IL TUO COMPITO: Puoi riprodurre fedelmente il passo del brano qui sotto sui beni confiscati restituiti a Terranuova Bracciolini, partendo da "Ed infine, come" e arrivando fino a "sottratto la vita."?

BRANO PROPOSTO:
───

Ed infine, come ha ricordato Tatiana Giannone Referente Nazionale di Libera per i beni confiscati, “l’attenzione che lo stato e le istituzioni devono avere verso il recupero, la gestione e la restituzione dei beni confiscati alle proprie comunità, che sono una risposta sociale importante alle ingiustizie e al sopruso provocato dalle mafie, togliendone loro la disponibilità, trasformandole in un bene comune a favore della collettività “.
A Terranuova Bracciolini sabato scorso si è vissuto tutto questo.
Torna alla mente ancora la poesia scritta da Nadia pochi giorni prima dello scoppio della bomba che le ha sottratto la vita.
Il tramonto è quel momento che precede l’imbrunire, e riporta alla mia mente la strofa di una bellissima canzone di Franco Battiato “Prospettiva Nevski” che dice: “E il mio maestro mi insegnò come è difficile trovare I’alba dentro all’imbrunire“.
Io penso che sabato a Terranuova, con la restituzione di beni alla comunità, sottratti a chi nell’illegalità ne aveva usufruito, si è vissuta un’alba dentro l’imbrunire e il buio di chi ha deciso di seguire la strada dell’ingiustizia.

───

DATI FORNITI:
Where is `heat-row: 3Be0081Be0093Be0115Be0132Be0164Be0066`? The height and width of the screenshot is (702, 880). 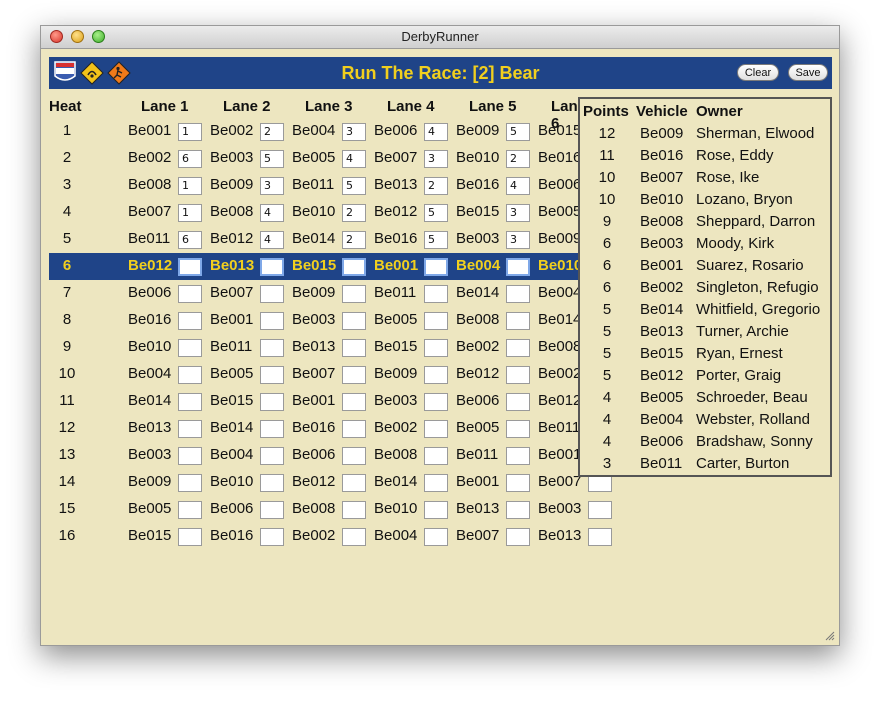 heat-row: 3Be0081Be0093Be0115Be0132Be0164Be0066 is located at coordinates (330, 186).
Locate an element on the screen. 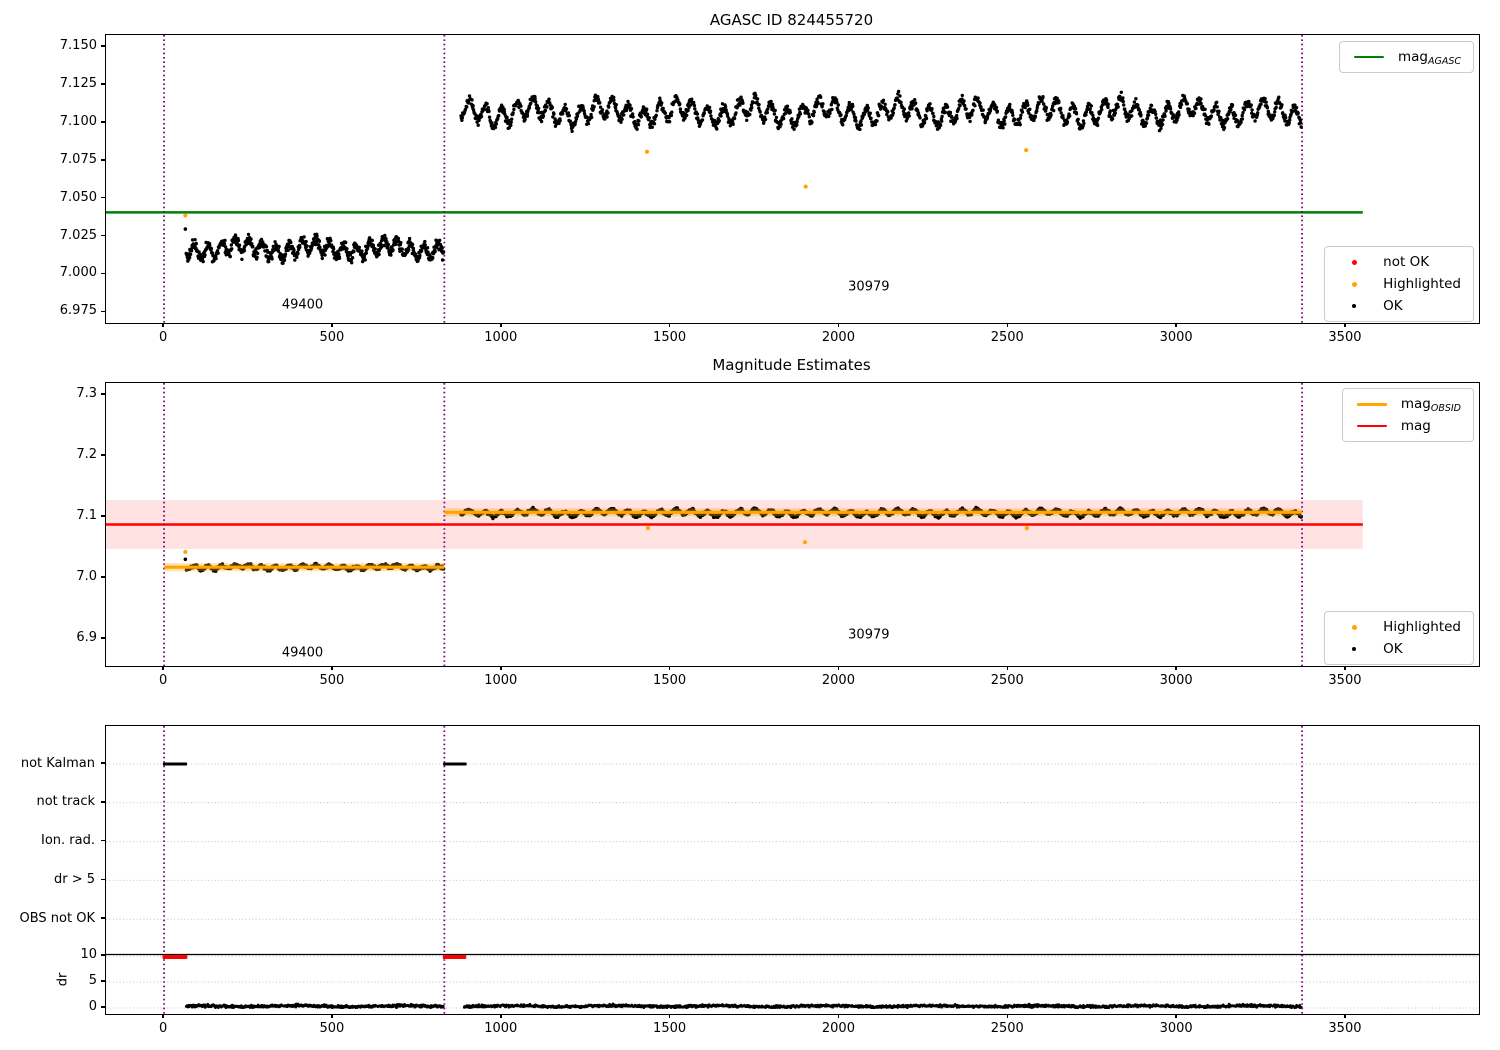 The width and height of the screenshot is (1500, 1050). x-tick-label: 500 is located at coordinates (332, 1028).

───

RISULTATO DEL COMPITO:
Ed infine, come ha ricordato Tatiana Giannone Referente Nazionale di Libera per i beni confiscati, “l’attenzione che lo stato e le istituzioni devono avere verso il recupero, la gestione e la restituzione dei beni confiscati alle proprie comunità, che sono una risposta sociale importante alle ingiustizie e al sopruso provocato dalle mafie, togliendone loro la disponibilità, trasformandole in un bene comune a favore della collettività “.
A Terranuova Bracciolini sabato scorso si è vissuto tutto questo.
Torna alla mente ancora la poesia scritta da Nadia pochi giorni prima dello scoppio della bomba che le ha sottratto la vita.